Kai, the protagonist, is a young Falcon who lives with his father in Katungu desert. When his father’s failed attempts to make his son competent to face the cruelty of the world lands the two in a tussle, Kai takes a swing and confronts life on his own. He flees the desert to fly into the much-known bird city, Zambezia. Zambezia welcomes Kai with open arms and stores secrets in its womb, it has kept about his (Kai’s) origins. With each passing day, Kai makes new friends and discovers his inherent talents. Young Kai meets Zoe, the tender feeling of love blooms between the two. When Kai meets Ezee, he gets an annoyingly sweet friend for life. But it is Gogo and Tini who reveal the bitter truth of Kai’s life for him. As soon as he enters the bird world, Zai is taken in as the permanent resident of Zambezia. Aspiration of being a Hurricane, the Millitary bird patrolling and protecting Zambezia, is fullfilled as he qualifies the trials putting his best foot-forward. All the lessons taken from his father are put in by Kai to get the Hurricane batch. Now even though he does qualify for a Hurricane yet a trainee isn’t allowed to get on important missions. This outclasses him but his will is still raw. He chases the Hurricane squad and lands amongst the scavengers who have kidnapped his father and the weaver birds. Scavengers are outcast birds who have been misled by an iguana, Budzo. Budzo wishes to conquer the bird city and thrive on the eggs of innocent birds. Hurricanes try to stop these desperados before their joyous world is stamped down but to their dismay, they get trapped in the evil plans woven by the scavengers. Now all rests on the shoulders of Kai and his friends – Zoe and Ezee – to save the delightful world of Zambezia.
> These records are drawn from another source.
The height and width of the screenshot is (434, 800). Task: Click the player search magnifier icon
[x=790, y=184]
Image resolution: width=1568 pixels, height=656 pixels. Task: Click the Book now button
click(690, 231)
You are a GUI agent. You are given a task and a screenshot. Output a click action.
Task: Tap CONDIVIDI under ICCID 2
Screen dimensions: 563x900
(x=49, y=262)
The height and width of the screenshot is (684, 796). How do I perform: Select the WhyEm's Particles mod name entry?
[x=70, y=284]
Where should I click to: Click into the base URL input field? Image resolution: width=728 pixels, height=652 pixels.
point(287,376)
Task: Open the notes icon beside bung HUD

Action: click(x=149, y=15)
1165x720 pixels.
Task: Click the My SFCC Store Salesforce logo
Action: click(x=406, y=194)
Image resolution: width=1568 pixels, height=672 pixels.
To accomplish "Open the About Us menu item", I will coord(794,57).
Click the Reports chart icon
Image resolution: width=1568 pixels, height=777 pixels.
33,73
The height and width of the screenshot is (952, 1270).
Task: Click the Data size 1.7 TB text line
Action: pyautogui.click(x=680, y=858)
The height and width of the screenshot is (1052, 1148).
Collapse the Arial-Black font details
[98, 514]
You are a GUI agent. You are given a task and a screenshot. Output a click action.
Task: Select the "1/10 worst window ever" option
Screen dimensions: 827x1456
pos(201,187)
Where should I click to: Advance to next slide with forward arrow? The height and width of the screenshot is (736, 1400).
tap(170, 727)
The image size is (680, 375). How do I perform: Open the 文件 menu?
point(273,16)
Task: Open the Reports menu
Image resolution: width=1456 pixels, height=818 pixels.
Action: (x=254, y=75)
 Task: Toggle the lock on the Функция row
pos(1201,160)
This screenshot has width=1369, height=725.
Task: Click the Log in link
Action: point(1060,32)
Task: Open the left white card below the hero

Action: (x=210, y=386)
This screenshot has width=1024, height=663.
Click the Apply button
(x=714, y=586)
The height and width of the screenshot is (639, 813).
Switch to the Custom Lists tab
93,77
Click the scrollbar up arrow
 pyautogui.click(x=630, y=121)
This 83-minute film has some very good nuances about it. From the background music, which solely enriches the experience of being on African land to the hues of love and beauty the bird world presents. The animation and the 3D effects add to the smooth transition of the events taking place. However, there was a lot of room for improvement. Nonetheless, the audience is likely to feel the zeal while watching the film as it has its share of adrenaline-pumping events. You will not miss out on the subtletly the film offers from the bird city. Be it the landing of the birds, the bars, the lounges or the hair parlor, the film does have a human touch to it. Also one cannot blink at the expressions of these tiny creatures for they are so heart-melting. The language of the film brings out the Zembian in you making you go “wazza (wassup)” and “a-mazen (amazing)”. However, as true as this might be, yet the film lacked the wow essence essentially present in animated films.
In spite of being a debut venture, Director Wayne Thornley ‘s efforts, to churn out a film that appeals to children, should be lauded. With ten writers taking the credence for the film’s story, audience shall nowhere feel that it has led to adulteration. And although the film is not a Pixar, Walt Disney or Dreamworks production yet a team of 155 people working on the animation of the film do not falter with the work. The voice-over for the characters have been given by Jakub Mroz (Kai), Jamal Mixon (Ezee), Jenifer Lewis (Gogo), Samuel L. Jackson (Tendai), Jim Cummings (Budzo and Marabous).